Reputation: 25
I have a large data set which has all states included, currently looking at NE. I am looking at each state individually and I want to count the number of rows that are included in each state. I am currently using:
record_num = _N_;
BUT This gives me the row count of the first row which NE is included. Example, row 49752 is the first record_num:
49752
49753
49754
49756
49757
49758
I want:
1
2
3
4
5
6
I want this to be equal to 1 instead. I could do:
record_num=_N_;
num = record_num-49751;
But I don't want to alter this code every time I change the state which would change the record_num.
Upvotes: 1
Views: 10437
Reputation: 63424
SAS by-group processing is what you need to be using.
For example:
data want;
set have;
by state;
if first.state then counter=0;
counter+1;
run;
What that does is when STATE changes, the last record before the change has a variable LAST.STATE
set to 1 (otherwise has a 0), and the next record (The first for the new value of state) has the variable FIRST.STATE
set to 1 (otherwise 0).
So we set counter to 0 each time a new state is encountered, and increment it (var+1;
increments the variable and retains it across rows).

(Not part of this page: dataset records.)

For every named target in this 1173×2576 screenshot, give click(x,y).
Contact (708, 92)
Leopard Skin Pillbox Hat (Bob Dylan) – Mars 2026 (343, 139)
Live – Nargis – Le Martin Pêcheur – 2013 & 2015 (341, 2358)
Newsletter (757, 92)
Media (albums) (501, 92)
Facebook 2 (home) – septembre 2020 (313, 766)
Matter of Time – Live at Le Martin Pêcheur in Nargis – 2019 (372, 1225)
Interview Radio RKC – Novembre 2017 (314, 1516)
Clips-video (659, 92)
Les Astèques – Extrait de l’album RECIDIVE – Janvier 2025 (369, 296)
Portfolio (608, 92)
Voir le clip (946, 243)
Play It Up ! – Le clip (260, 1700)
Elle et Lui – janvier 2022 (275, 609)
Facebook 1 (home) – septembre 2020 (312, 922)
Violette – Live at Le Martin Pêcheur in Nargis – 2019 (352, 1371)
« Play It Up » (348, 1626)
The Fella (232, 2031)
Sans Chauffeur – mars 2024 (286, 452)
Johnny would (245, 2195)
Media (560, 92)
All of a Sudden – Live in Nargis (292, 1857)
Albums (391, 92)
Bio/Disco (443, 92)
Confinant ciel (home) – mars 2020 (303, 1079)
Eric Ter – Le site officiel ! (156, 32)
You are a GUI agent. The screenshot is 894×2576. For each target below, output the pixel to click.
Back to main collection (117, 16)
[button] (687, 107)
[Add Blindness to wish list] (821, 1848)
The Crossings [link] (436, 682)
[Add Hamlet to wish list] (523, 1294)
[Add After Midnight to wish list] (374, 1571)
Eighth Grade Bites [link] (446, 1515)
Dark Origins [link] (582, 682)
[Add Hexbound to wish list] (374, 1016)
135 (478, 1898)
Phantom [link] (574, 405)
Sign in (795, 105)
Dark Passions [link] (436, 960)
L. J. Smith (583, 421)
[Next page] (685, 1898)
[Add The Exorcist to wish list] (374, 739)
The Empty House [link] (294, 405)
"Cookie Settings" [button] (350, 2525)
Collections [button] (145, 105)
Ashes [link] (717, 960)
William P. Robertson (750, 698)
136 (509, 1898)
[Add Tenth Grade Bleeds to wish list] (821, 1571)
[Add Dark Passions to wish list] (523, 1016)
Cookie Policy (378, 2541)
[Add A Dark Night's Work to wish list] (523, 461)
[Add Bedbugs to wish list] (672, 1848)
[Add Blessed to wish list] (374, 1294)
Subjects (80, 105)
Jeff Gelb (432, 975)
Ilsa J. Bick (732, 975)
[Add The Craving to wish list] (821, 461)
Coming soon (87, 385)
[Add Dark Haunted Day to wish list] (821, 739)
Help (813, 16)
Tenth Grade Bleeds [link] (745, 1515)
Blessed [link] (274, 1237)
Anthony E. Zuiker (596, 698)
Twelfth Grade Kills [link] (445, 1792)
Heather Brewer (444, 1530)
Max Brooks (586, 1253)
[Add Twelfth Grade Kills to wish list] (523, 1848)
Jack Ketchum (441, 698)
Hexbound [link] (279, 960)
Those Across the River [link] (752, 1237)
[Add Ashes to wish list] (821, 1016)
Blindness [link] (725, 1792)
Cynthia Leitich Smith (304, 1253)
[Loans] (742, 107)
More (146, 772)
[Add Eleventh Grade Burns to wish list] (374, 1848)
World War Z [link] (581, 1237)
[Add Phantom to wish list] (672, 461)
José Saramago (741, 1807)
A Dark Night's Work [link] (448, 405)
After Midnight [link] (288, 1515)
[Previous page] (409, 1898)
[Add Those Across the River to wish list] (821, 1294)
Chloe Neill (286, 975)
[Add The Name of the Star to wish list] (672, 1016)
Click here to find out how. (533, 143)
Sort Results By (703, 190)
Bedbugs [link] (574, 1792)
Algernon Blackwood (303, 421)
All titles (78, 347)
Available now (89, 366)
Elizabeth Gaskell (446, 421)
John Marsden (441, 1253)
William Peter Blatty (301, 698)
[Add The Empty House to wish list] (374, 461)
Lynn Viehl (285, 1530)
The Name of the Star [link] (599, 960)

If you want to only have the actual count, as vasja notes in comments, then add if last.state;
before the run (which will only give you one row per state, the last one).
Upvotes: 1
Reputation: 8513
Some more alternatives to @Joe's answer. You can use proc means
to calculate the number of rows for each state. I've used the sashelp.zipcode dataset as an example. The nway
option tells it to summarize by all of the variables in the class
statement. The n=
option on the output statement tells it just to calculate the number of observations for the class variables (you could also choose other aggregate functions such as mean, sum, etc.).
proc means data=sashelp.zipcode nway missing noprint;
class statecode;
output out=want(keep=statecode _freq_) n=;
quit;
There's also the SQL approach which is my personal favorite as it's a widely understood syntax that can be used in multiple programming languages:
proc sql noprint;
create table want as
select statecode,
count(*) as num_records
from sashelp.zipcode
group by 1
order by 1
;
quit;
Upvotes: 2